What Spotify playlist folders are and why they matter
Spotify playlist folders on mobile are a new library feature that lets you group multiple playlists into named categories, mirror desktop-level organisation, and nest folders inside other folders so that large music and podcast collections are easier to browse, manage, and enjoy directly from your phone. After years of being limited to the desktop app, playlist folders now work on mobile for all Spotify users, including those on the free tier, and they sit alongside fresh tools for mobile playlist organization. Together with bulk editing playlists, improved queue controls, background offline music downloads, and a dedicated reshuffle button, folders turn Spotify’s mobile app into a far better home for people with dozens of playlists for moods, workouts, driving, study sessions, and more—without needing to open a computer every time you want to tidy things up.

How to create and organize Spotify playlist folders on your phone
Playlist folders on mobile now mirror what you may already know from Spotify’s desktop app, but everything happens in Your Library on your phone. Open Spotify, go to Your Library, then look for the option to create a new playlist folder; give it a clear name like “Morning Commute,” “Focus & Study,” or “Party Mixes.” Inside each folder, you can add existing playlists or create new ones, and for heavy collectors, Spotify supports nested folders so you can group, for example, “Workout” → “Cardio,” “Strength,” and “Yoga.” Drag-and-drop style reordering lets you reshape your structure as your listening habits change. According to Digital Trends, playlist folders are now “available now for all users globally, no subscription required,” which means every listener can benefit from cleaner mobile playlist organization without upgrading their account.

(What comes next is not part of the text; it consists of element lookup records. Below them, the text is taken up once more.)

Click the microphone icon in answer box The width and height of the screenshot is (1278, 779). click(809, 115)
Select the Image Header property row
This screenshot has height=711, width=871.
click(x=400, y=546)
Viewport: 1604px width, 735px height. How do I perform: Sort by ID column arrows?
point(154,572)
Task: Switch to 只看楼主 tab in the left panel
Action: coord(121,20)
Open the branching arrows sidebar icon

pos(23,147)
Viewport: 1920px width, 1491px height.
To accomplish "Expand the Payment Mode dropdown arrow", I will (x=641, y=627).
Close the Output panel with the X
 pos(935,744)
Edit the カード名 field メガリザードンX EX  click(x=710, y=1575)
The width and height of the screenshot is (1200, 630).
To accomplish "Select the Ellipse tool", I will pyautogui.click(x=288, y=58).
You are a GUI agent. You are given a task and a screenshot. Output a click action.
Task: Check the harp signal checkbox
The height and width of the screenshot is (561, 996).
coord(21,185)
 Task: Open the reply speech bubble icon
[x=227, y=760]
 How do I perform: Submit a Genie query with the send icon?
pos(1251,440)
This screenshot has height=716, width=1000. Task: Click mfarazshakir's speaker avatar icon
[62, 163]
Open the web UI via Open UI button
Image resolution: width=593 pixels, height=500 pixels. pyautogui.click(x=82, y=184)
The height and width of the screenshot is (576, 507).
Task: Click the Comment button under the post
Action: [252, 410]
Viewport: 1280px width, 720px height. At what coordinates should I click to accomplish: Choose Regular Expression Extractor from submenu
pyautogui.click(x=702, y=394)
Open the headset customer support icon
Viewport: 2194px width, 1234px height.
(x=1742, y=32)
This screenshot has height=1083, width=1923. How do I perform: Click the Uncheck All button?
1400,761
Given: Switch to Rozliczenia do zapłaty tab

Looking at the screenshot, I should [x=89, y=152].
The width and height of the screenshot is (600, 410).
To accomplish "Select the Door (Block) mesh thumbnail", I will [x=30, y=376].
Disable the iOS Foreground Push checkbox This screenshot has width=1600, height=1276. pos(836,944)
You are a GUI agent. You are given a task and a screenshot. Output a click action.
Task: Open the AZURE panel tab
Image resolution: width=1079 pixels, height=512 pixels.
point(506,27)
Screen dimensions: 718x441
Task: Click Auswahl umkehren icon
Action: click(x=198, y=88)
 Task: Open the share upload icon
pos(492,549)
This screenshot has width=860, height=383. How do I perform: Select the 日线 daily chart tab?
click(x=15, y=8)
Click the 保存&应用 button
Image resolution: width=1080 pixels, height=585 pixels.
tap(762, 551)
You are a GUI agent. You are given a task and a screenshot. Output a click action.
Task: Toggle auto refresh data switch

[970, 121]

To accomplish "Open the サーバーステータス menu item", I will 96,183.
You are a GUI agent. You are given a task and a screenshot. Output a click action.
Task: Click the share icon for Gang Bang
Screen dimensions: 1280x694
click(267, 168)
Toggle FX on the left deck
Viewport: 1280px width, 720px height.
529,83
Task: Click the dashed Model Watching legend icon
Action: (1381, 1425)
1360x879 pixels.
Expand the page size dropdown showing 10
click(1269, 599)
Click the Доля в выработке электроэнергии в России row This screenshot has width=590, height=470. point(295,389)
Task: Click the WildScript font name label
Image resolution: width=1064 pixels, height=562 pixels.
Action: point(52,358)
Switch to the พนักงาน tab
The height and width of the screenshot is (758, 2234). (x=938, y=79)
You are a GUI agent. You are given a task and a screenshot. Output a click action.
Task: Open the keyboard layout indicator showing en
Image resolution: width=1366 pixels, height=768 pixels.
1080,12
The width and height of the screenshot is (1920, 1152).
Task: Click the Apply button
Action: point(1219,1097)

Speed up mobile playlist organization with bulk editing and queue tools
Once your Spotify playlist folders are set up, the next step is cleaning up what is inside them. New bulk editing playlists tools let you select several songs, podcast episodes, or audiobook chapters at once and move or remove them with a few taps, instead of repeating the same action track by track. This is ideal when a playlist has grown too long or your taste has shifted. On top of that, Premium subscribers now get multi-select queue management, so you can highlight several queued tracks and move them up, down, or out of the upcoming list in one action. TechEdt notes that “users can now make changes to several queued tracks at once,” which makes day-to-day listening smoother for anyone who constantly fine-tunes their soundtrack while they are on the move.
Use offline music downloads and background downloads for smoother listening
If you listen in trains, planes, or areas with weak reception, Spotify’s offline music downloads are vital, and they now work better on mobile. Premium subscribers can download playlists, albums, and podcasts to their phones as before, but a key upgrade for iOS is background downloads. That means your content keeps downloading even when you close the app or switch to something else, instead of stopping halfway. RouteNote explains that music, podcasts, and audiobooks now continue downloading on iOS “even when Spotify isn’t actively open,” and that users get progress notifications when items are ready for offline listening. Combine this with playlist folders by creating a “Downloads” folder that holds all playlists you keep offline, so you know exactly which sets will work without a data connection during flights, road trips, or daily commutes.
Reshuffle playlists for fresh mixes without rebuilding them
If you often listen on shuffle, even a favorite playlist can start to feel predictable. Spotify’s new reshuffle button on mobile gives Premium users a quick way to refresh things. Instead of toggling shuffle off and on again or manually reordering tracks, you tap the reshuffle control to generate a brand-new random order for that playlist, album, or queue. This works especially well with larger playlists stored in Spotify playlist folders, such as long “All-Time Favorites” or “Study Radio” collections, where repeated patterns stand out more. You can reshuffle before a run, a party, or a long work session to keep your background soundtrack from going stale. Because the feature sits alongside bulk editing playlists and queue tools, it reinforces the idea that your mobile app is now a full control center for how your music is organized and played.